▶ [THE PROBLEM]:
Copy the introduction on patent search below word for word, from its heading through its final sentence.
*** TEXT FOR ANALYSIS ***
1 Introduction
This research is in the field of Information Retrieval (IR), specifically on the subfield of the professional search in the patent domain. Nowadays, the number of patents related to artificial intelligence, big data, and the internet of things has tremendously grown [
2]. The increase of patent applications filed every year makes the need for better patent search systems inevitable. Patent and other innovation-related documents can be found in patent offices, online datasets, and resources that typically must be searched using various patent search systems and other online services such as espacenet, Google patents, bibliographic search, and many more [
3]. From an information task perspective, patent retrieval tasks are typically recall-oriented [
4]; therefore, retrieving all the patent documents related to a patent application is crucially important otherwise, there might be a significant economic impact due to the lawsuits for patent infringement [
5]. Thus, in professional search, it is vital to search effectively in all the potentially distributed resources containing patents or other patent-related data.
*** GIVEN INFORMATION ***
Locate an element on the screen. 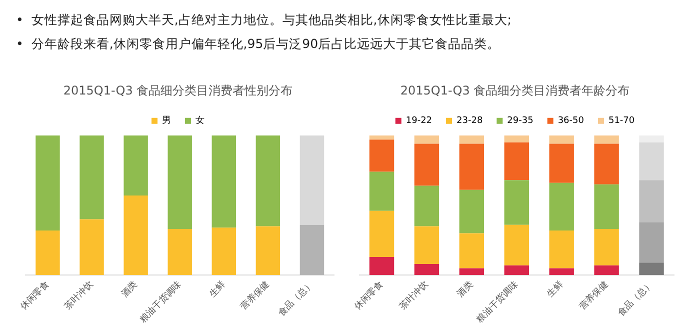  legend-label: 51-70 is located at coordinates (622, 121).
***
▶ [TASK RESPONSE]:
1 Introduction
This research is in the field of Information Retrieval (IR), specifically on the subfield of the professional search in the patent domain. Nowadays, the number of patents related to artificial intelligence, big data, and the internet of things has tremendously grown [
2]. The increase of patent applications filed every year makes the need for better patent search systems inevitable. Patent and other innovation-related documents can be found in patent offices, online datasets, and resources that typically must be searched using various patent search systems and other online services such as espacenet, Google patents, bibliographic search, and many more [
3]. From an information task perspective, patent retrieval tasks are typically recall-oriented [
4]; therefore, retrieving all the patent documents related to a patent application is crucially important otherwise, there might be a significant economic impact due to the lawsuits for patent infringement [
5]. Thus, in professional search, it is vital to search effectively in all the potentially distributed resources containing patents or other patent-related data.